:: PROBLEM TO WORK ON ::
Reproduce the records below exactly; no pictures.

:: Stored data entries ::
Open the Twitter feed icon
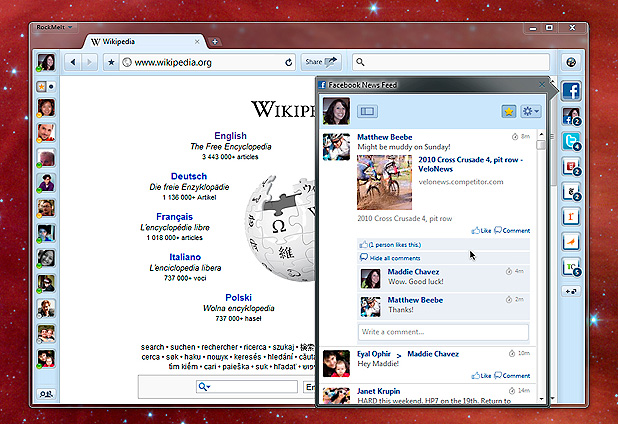The width and height of the screenshot is (618, 424). click(x=572, y=141)
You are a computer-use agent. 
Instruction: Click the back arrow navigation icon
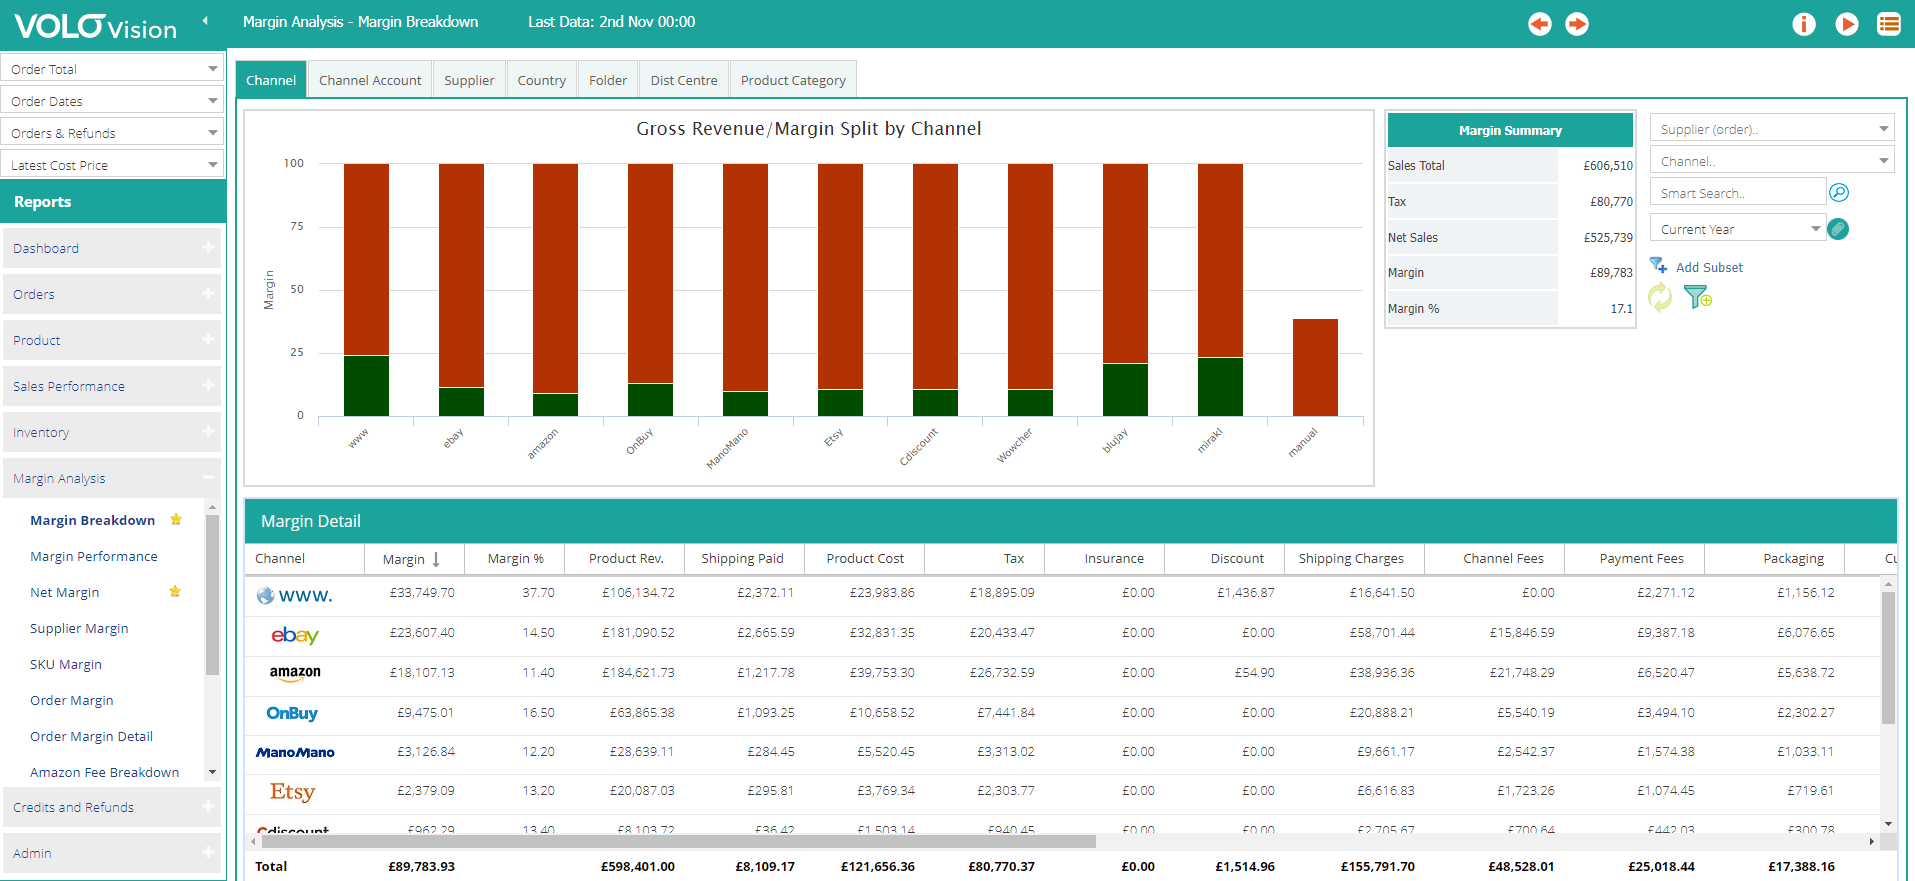(1540, 24)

:: TASK RESPONSE ::
Open the Twitter feed icon
The width and height of the screenshot is (618, 424). click(x=572, y=141)
You are a computer-use agent. 
Instruction: Click the back arrow navigation icon
(1540, 24)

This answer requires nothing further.